Periodic Reporting for period 2 - NovelNMDA (Novel NMDA receptor signaling in cortical synaptic depression)
Okres sprawozdawczy: 2020-08-01 do 2022-01-31
The functional relevance of NMDARs in long-term plasticity has been attributed to the flux of calcium through the NMDAR ion channel. However, recent work has shown that NMDARs may signal through a non-ionic mechanism in long-term depression. Understanding the functional role of NMDARs in synaptic plasticity is the ultimate goal of this research project.

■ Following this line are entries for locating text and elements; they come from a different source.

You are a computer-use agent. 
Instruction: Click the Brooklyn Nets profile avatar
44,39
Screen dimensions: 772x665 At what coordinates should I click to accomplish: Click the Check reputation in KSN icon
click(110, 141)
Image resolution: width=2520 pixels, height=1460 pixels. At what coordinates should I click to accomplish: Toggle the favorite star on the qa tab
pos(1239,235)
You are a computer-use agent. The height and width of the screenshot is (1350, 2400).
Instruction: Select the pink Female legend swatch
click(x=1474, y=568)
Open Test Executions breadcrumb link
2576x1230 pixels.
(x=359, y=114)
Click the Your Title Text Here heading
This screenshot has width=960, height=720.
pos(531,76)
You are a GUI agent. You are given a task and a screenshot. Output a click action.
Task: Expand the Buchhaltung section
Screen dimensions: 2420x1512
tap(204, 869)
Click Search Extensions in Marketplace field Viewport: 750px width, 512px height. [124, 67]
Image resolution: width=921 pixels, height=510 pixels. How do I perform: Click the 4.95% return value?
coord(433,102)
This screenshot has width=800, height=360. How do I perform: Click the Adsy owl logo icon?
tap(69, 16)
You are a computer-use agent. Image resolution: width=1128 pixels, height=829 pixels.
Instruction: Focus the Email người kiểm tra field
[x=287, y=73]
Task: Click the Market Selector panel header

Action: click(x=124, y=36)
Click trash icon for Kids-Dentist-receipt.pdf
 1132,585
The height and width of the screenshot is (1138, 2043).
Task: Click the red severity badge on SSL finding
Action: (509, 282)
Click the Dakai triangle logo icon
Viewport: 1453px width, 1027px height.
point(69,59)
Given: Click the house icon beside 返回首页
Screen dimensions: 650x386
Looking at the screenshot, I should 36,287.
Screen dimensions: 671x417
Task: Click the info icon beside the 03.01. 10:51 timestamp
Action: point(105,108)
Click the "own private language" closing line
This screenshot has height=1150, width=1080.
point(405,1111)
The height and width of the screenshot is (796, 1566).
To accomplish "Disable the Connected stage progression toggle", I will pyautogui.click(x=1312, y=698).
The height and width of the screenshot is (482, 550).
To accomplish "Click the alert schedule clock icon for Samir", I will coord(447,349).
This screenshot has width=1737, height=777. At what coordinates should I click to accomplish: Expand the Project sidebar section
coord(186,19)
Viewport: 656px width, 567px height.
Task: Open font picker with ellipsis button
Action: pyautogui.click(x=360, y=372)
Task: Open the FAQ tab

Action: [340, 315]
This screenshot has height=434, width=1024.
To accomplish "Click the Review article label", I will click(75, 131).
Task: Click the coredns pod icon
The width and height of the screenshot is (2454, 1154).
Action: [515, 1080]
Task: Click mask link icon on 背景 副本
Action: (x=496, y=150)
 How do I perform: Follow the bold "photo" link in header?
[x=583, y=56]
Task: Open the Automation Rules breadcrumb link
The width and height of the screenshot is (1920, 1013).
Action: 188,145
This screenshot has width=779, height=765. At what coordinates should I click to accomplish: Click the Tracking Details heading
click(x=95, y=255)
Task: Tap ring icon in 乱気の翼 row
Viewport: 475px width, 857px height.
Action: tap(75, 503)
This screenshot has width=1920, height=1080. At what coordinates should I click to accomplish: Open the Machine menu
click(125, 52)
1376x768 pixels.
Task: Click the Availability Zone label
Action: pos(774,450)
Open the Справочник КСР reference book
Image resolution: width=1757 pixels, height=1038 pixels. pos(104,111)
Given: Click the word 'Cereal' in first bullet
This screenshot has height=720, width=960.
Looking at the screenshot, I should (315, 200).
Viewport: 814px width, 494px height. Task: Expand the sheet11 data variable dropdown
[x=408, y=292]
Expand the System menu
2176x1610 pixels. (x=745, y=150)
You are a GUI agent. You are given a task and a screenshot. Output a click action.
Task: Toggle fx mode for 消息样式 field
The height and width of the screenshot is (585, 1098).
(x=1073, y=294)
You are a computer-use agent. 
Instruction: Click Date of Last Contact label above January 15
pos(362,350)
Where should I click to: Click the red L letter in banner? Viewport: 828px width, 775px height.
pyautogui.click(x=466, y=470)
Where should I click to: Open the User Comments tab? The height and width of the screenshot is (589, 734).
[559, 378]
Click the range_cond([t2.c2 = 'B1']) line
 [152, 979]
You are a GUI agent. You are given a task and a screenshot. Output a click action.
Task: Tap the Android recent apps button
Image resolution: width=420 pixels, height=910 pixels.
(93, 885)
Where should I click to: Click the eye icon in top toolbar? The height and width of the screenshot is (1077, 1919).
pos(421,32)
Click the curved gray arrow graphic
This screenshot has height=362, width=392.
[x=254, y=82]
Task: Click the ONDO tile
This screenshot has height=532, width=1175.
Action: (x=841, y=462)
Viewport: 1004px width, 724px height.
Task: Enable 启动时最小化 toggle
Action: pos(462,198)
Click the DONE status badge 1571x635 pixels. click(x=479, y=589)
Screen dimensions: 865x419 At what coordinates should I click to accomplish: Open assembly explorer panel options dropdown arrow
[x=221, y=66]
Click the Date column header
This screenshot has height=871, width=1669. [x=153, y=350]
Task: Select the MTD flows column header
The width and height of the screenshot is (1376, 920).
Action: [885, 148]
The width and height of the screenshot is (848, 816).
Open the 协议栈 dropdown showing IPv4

To achieve this goal, we first aim to understand how long-term depression changes the synapses between cortical layer 4 and layer 2/3 neurons, and how NMDAR activity triggers those changes. We are applying functional imaging using 2-photon laser scanning microscopy, coupled with electrophysiological measurements to observe how single, identified synapses function and change after plasticity induction. As we develop approaches to study the activity of NMDARs in this cortical synapse, we are in parallel testing whether NMDARs in other synapse types behave in a similar manner, or whether there are unique properties in these synapses that are important for cortical experience dependent plasticity.
Objectives 1 and 2 focus on the outcome of long-term depression, induced by spike-timing dependent pairing (Objective 1), and other forms of plasticity induction (Objective 2). Both objective share similar approaches, and so far, have shown similar results. We first used electrophysiological methods to test for the locus of plasticity expression, which has produced results constant with presynaptic alterations after both spike-timing dependent plasticity (Objective 1) and low-frequency stimulation induced long-term depression (Objective 2). In addition, both forms of synaptic plasticity requires NMDAR signaling, but not ion flux through the NMDAR ion channel. Consistent with this, optical measurements of synaptic function also show presynaptic alteration after plasticity induction.
Objective 3 is designed to test NMDAR subunit identity and function at single synapses between cortical layer 4 and 2/3 neurons. using the 2-photon imaging system acquired through this grant, we have been able to image single synaptic sites and can measure the contribution of NMDARs to the postsynaptic calcium influx. We are currently working toward identifying NMDAR subunit composition in individual synapses.
Objective 4 is aimed at understanding the potential role of non-ionic NMDAR signaling at other synapse types. We have tested plasticity induction in hippocampal Schaffer collateral to CA1 synapses, and whether NMDAR pharmacology can bias plasticity towards long-term depression. This has produced mixed results that require further experiments.